I am also trying to learn how to draw in a realistic way. I have so many line drawings that I’d love to flesh out. To add dimension, shading and complexity. I have never taken a drawing class before, mainly because I thought I couldn’t draw. Every time I tried to draw realistically the result was horrid, and I honestly thought you either could draw or you couldn’t.
I turns out I was wrong. You can learn to draw! I have been reading/following the exercises of Drawing on the Right Side of the Brain by Betty Edwards. I started to do this years ago, and didn’t make it too far, but this time I am determined to get to the end of the course.
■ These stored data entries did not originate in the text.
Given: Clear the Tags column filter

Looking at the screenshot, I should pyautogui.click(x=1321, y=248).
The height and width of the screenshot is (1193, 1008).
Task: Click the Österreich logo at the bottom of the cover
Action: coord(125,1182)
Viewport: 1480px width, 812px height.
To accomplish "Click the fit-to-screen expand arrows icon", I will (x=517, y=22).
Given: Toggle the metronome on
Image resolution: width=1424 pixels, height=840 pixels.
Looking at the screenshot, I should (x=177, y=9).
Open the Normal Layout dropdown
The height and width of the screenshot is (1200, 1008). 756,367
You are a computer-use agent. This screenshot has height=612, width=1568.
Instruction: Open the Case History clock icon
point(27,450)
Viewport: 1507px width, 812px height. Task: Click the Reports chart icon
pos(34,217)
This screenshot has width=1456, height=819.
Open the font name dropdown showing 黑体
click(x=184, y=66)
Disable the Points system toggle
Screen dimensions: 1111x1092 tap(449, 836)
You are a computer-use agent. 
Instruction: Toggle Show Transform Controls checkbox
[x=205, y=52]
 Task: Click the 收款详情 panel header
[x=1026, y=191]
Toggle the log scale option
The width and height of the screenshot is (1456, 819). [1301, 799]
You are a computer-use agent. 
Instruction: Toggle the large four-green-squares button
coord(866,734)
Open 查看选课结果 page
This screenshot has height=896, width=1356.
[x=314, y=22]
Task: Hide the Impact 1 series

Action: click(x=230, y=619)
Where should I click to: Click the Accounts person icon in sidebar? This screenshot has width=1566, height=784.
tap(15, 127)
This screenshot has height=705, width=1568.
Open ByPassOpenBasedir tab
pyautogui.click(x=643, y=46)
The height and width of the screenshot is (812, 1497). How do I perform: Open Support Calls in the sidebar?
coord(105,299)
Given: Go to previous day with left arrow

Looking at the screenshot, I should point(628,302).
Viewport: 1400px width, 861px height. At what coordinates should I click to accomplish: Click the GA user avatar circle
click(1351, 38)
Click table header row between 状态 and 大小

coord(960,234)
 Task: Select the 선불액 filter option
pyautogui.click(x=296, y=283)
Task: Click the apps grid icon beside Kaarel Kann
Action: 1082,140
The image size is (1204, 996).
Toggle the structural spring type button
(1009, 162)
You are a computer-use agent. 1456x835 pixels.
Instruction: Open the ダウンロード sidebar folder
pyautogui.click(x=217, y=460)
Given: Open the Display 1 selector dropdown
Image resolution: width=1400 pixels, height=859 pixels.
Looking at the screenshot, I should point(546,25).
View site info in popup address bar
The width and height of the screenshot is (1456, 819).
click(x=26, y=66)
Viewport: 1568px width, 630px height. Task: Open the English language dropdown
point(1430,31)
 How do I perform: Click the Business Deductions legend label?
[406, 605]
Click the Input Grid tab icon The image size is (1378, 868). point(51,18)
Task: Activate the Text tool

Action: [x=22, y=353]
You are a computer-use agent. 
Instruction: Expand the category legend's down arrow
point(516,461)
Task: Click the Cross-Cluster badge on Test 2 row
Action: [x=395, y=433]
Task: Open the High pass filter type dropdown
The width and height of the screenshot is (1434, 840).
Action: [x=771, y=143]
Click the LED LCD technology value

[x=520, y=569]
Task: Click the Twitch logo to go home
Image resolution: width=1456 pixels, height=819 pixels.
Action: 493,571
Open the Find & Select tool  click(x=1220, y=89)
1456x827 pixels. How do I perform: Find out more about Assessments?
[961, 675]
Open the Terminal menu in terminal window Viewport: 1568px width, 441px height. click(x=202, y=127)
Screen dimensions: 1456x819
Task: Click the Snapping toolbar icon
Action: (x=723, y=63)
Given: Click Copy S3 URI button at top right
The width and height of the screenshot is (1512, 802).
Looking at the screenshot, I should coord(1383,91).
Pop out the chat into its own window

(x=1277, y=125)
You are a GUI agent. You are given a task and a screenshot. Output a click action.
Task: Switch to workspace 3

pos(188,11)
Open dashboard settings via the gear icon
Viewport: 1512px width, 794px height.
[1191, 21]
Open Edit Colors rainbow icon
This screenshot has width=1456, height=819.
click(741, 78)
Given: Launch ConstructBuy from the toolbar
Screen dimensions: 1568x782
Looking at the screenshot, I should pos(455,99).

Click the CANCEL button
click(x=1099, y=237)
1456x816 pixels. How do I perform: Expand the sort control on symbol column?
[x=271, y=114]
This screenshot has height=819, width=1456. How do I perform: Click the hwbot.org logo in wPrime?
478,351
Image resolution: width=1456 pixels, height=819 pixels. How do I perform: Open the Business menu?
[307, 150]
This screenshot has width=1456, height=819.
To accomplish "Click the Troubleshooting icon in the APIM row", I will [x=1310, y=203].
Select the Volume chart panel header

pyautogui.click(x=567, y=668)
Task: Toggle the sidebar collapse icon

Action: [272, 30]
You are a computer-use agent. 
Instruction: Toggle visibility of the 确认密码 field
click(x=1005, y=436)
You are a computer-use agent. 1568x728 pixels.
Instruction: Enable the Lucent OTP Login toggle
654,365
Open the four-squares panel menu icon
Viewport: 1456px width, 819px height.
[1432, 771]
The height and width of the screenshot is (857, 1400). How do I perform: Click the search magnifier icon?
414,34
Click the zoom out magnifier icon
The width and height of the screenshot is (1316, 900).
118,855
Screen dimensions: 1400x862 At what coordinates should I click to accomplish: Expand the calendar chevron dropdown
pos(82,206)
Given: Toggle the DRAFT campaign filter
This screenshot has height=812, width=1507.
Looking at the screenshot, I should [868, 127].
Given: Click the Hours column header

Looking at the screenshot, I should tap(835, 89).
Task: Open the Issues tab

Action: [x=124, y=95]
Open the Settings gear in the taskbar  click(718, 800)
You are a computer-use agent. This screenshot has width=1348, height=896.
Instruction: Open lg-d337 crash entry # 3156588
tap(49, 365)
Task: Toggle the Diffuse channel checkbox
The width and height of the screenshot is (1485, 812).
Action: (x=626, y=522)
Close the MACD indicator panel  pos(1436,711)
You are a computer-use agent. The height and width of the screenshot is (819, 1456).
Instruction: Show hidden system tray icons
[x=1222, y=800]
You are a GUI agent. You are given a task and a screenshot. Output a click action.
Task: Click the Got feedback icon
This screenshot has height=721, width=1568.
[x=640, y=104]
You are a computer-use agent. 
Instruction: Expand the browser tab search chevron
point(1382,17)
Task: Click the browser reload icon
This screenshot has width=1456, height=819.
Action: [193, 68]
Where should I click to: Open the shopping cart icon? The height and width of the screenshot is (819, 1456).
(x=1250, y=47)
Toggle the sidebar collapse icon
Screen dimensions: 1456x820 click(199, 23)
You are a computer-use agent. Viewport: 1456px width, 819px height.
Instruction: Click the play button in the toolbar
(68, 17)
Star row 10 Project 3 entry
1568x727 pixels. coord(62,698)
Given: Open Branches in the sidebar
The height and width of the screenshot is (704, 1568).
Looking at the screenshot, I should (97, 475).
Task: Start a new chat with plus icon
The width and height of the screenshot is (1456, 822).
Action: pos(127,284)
Here are two drawings by Vincent Van Gogh, which are in the book to demonstrate that even Van Gogh couldn’t draw without learning. One before he mastered drawing and one after:
The main thing Drawing on the Right Side emphasizes is that you need to turn off your analytical, symbol-making left brain in order to see things properly and then draw what you see. Edwards is saying that people don’t draw poorly; they see poorly. And she has some really interesting examples of that. One is actually above. We don’t see how much head people have on top of their faces so untrained artists often chop off the top of their skulls in their drawings– see the carpenter’s head.
It’s funny because I think my strength as an artist is in being able to draw without thinking. At least not thinking about drawing. Yet I have never seen things properly. When it came to drawing realistically, I was using my left brain along with everyone else (except the good drawers). So I’m going to show my learning process- learning to draw what I see. And juxtapose it with my journal drawings in which I just draw whatever comes out.
Edwards has you start by making a self-portrait and then hide it from yourself until you’ve finished the whole course– at which point you make another self-portrait and compare the two. She also has you make several copies of drawings that are in the book. This is my second real-life drawing, after the self-portrait, along with the journal drawing I did on the same day.